BIDIK BALI, JEMBRANA – Proyek Pengamanan Pantai di Kabupaten Jembrana sudah mencapai progres 7 persen, melebihi target 5 persen dari target yang direncana 2 persen.
Proyek pengamanan pantai yang dikerjakan PT Witada Bangun Gemilang dengan Anggaran Rp 38 miliar lebih yang bersumber dari dana APBN diharapkan nantinya dapat diselesaikan tepat waktu pada Nopember 2022.” Kata Pelaksana Proyek PT Witada Bangun Gemilang, Mangku Sudana, saat dimintai keterangan oleh Bidikbali.com, Sabtu( 14/5).
“ Lebih lanjut Mangku Sudana menyampaikan, saat ini pihaknya mengerjakan proyek pengamanan pantai satu paket sepanjang 2.800 meter tersebar di beberapa titik yakni, pantai gilimanuk, Pantai Candikusuma, Pantai Dlodbrawah Kabupaten Jembrana dan Pantai Soka Kabupaten Tabanan,
Sedangkan pengerjaannya dimulai dari pantai Dlodbrawah dan pantai candikusuma , untuk pengerjaan pengamanan pantai di pantai dlodbrawah sudah mencapai 130 meter lebih sedangkan pantai Candikusuma mencapai 200 meter lebih, untuk pantai gilimanuk saat ini sudah mulai dikerjakan bersamaan dengan pantai soka.
“ Pihaknya mengucapkan banyak terima kasih kepada pejabat daerah yang sudah mendukung proyek pengerjaan pengamanan pantai di Kabupaten Jembrana, sehingga sampai saat ini proyek pengamanan pantai berjalan dengan lancar.
Pihaknya optimis pengerjaan pengamanan pantai yang dikerjakan PT. Witada Bangun Gemilang nantinya dapat diselesaikan tepat waktu yakni pada Nopember 2022 sesuai mutu dan sepesifikasi yang ditentukan.” Ujar Mangku Sudana.
“ Sementara Kasatker PJSA Balai Wilayah – Penida Provinsi Bali.
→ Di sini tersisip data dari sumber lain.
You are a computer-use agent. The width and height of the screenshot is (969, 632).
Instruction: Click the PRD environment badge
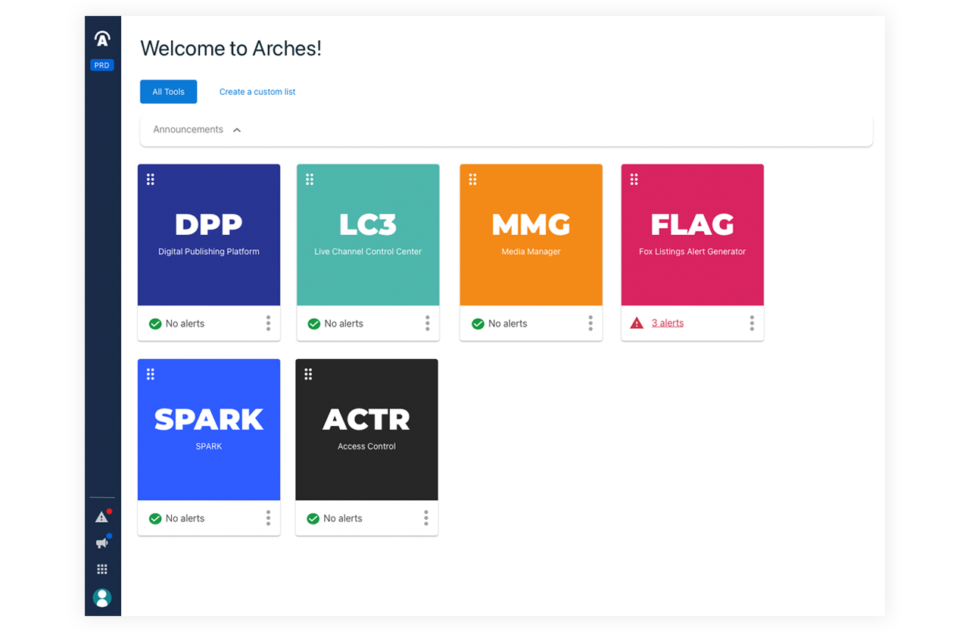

Made Deni menyampaikan, ada beberapa manfaat pangamanan pantai yakni untuk mengamankan sepadan pantai selain itu untuk menghindari abrasi yang lebih parah utamanya di tempat Pariwisata, dan tempat melasti yaitu untuk upacara keagamaan umat Hindhu juga pemukiman warga, sedangkan untuk tahun ini proyek pengerjaan pengamanan pantai dominan untuk pemukiman warga yang berada dipinggir pantai sehingga pemukiman warga dapat diselamatkan oleh terjangan abrasi,“ Ujar Made Deni saat dimintai keterangan oleh awak media diruang kerjanya. Selasa (17/5)
“ Lebih lanjut dikatakan, Proyek Pengamanan pantai saat ini yang sudah mulai dikerjakan yakni pengamanan pantai di Tegal Besar, pantai sedayu, pantai kusamba, pantai gilimanuk, pantai candikusuma, pantai dlodbrawah, dan pantai soka dan untuk yang lainnya masih tahap sosialisasi diharapkan bulan mei ini semua ruas pekerjaan pengamanan pantai sudah mulai di kerjakan.” Katanya.
“ Ia menambahkan, Menurut data yang ada panjang ruas pantai di bali mencapai 633 Km sedangkan yang terkena abrasi sepanjang 215 Km tentunya data ini masih bisa berubah karena setiap minggu ada saja laporan pantai yang terkena abrasi.
“ Menurutnya, dari 215 Km panjang pantai yang terkena abrasi dan yang sudah tertangani pihak Balai Wilayah Sungai Penida Provinsi Bali sebanyak 50 persen yakni sekitar 108 Km, kedepan kita akan tangani secara berkala sehingga pantai yang terkena abrasi di bali semakin sedikit,” Ungkap Made Deni. ( BB/01).